◆ Your task:
Give the entries below again exactly. Their pictures are not needed.

^^^^^^^^^^^^^^^^

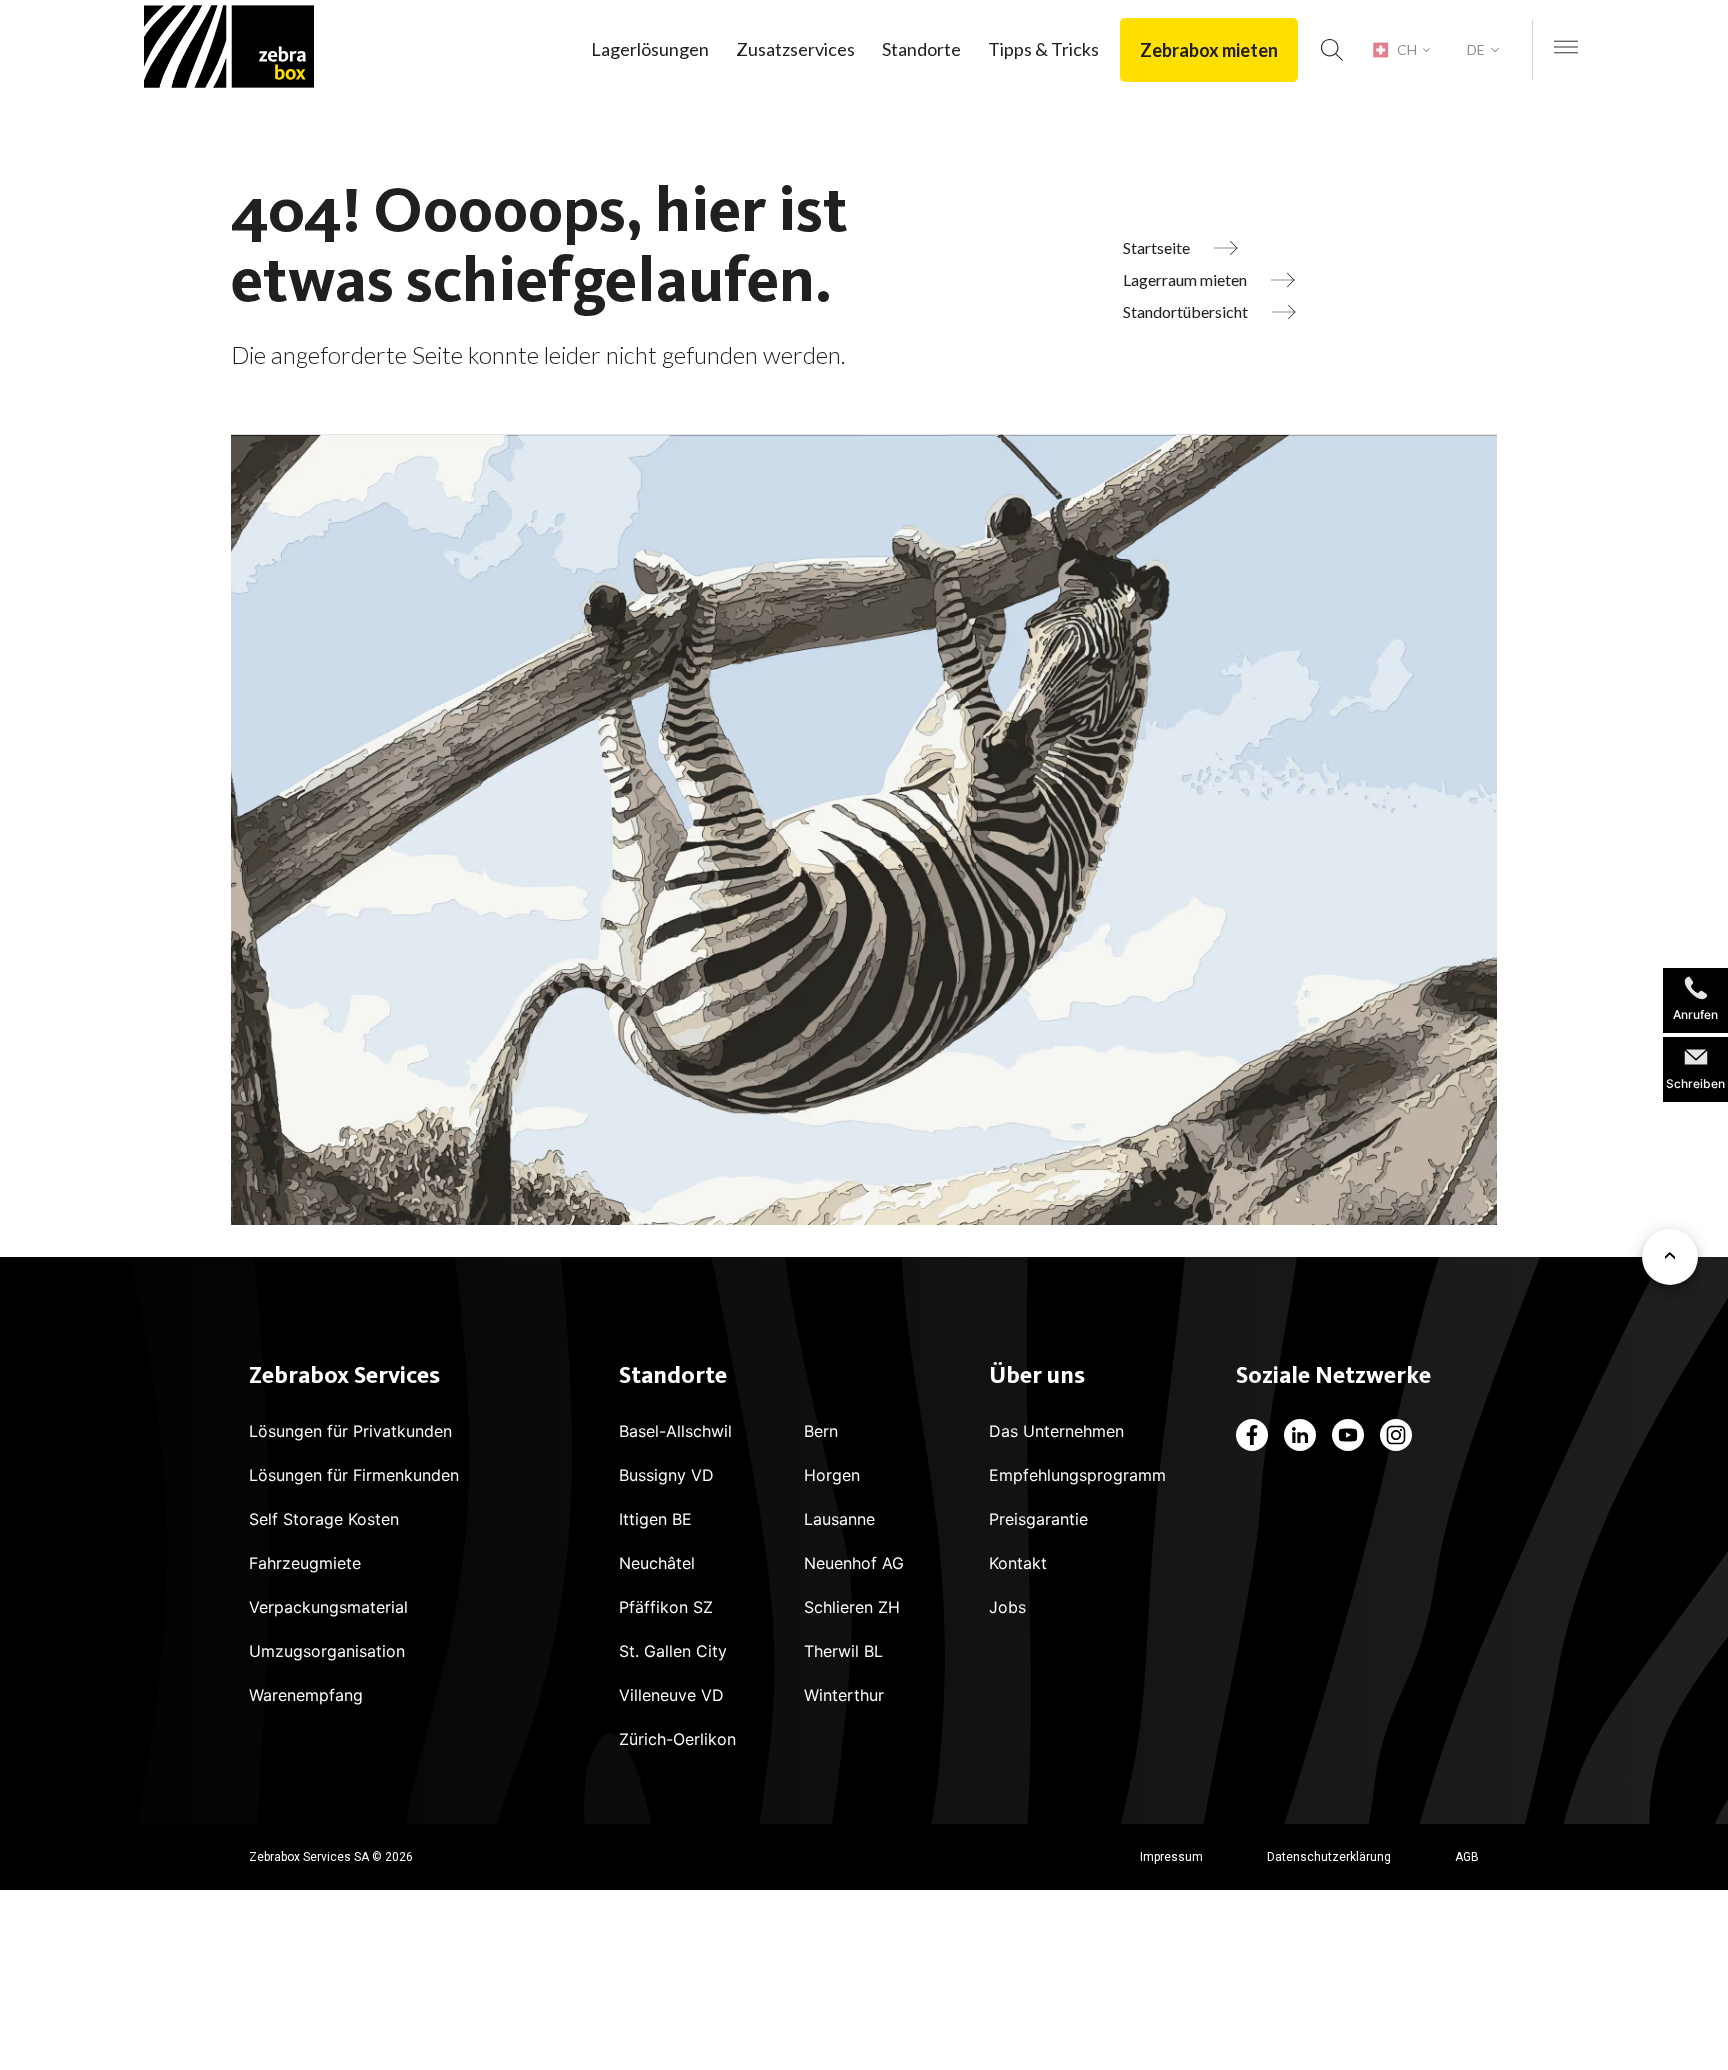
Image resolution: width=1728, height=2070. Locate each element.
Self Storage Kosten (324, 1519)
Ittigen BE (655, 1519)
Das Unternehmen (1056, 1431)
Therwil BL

^^^^^^^^^^^^^^^^

◆ Task solution:
Image resolution: width=1728, height=2070. Locate each element.
Self Storage Kosten (324, 1519)
Ittigen BE (655, 1519)
Das Unternehmen (1056, 1431)
Therwil BL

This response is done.